Rail and TDD, what do you test?

Hi, I’m reading RoR e-commerce and I’ve discovered that they test also
tag like h1, form and other… When you use TDD with rails what do you
test? also tag like title, table, etc? i think it’s useful to test
something that it’s necessary to be there in a certain style or
something like a certain title, but what do you think?

mike wrote:

Hi, I’m reading RoR e-commerce and I’ve discovered that they test also
tag like h1, form and other… When you use TDD with rails what do you
test? also tag like title, table, etc? i think it’s useful to test
something that it’s necessary to be there in a certain style or
something like a certain title, but what do you think?

Normally I don’t test the “content” type tags. I’ll test that the
correct links are present, that the correct form is present with the
required fields, that any important dynamic text is there. In general
I feel you want to keep the actual HTML rather fluid so that a designer
can work their magic without breaking the tests. Regrading style
attributes, no, I wouldn’t do that. I would be willing to test that an
appropriate id/class was assigned to a page element, but only if I’m
still at a semantic level.

However if you have various accessibility guidelines or requirements,
I’d probably test for those too, but I suspect I’d end up wrapping those
up into a custom assertion so I can easily update the cross-site
requirements and not have to fiddle with each individual
test/view/action too much.

mike wrote:

Hi, I’m reading RoR e-commerce and I’ve discovered that they test also
tag like h1, form and other… When you use TDD with rails what do you
test? also tag like title, table, etc? i think it’s useful to test
something that it’s necessary to be there in a certain style or
something like a certain title, but what do you think?

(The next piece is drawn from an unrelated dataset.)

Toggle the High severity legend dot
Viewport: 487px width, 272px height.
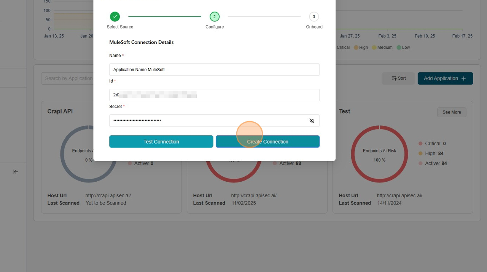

TDD generally means “test-first” programming. For a back-end module,
TFP provides incredible visibility. For code running in or just under
a GUI, you already get a lot of visibility by running the GUI.

The guideline for TFP in a back-end module is “test-first everything
you need to work”. If you don’t need something to work, you ought to
not write it, so that generally means to TFP everything.

The guideline for TFP in a GUI is less strict. “Test-first everything
that might break invisibly.” If you switch a background color to pink,
and if a bug turns it green, you can see that immediately. (Further,
if you like the green, you can ignore the bug and keep going.)

I like to call test-free programming, in a GUI, “authoring”. That’s
the equivalent of using an editor to write HTML. It’s not really
programming; it’s just scripting an existing program. You are not
writing a new browser, so don’t TFP your pink background color.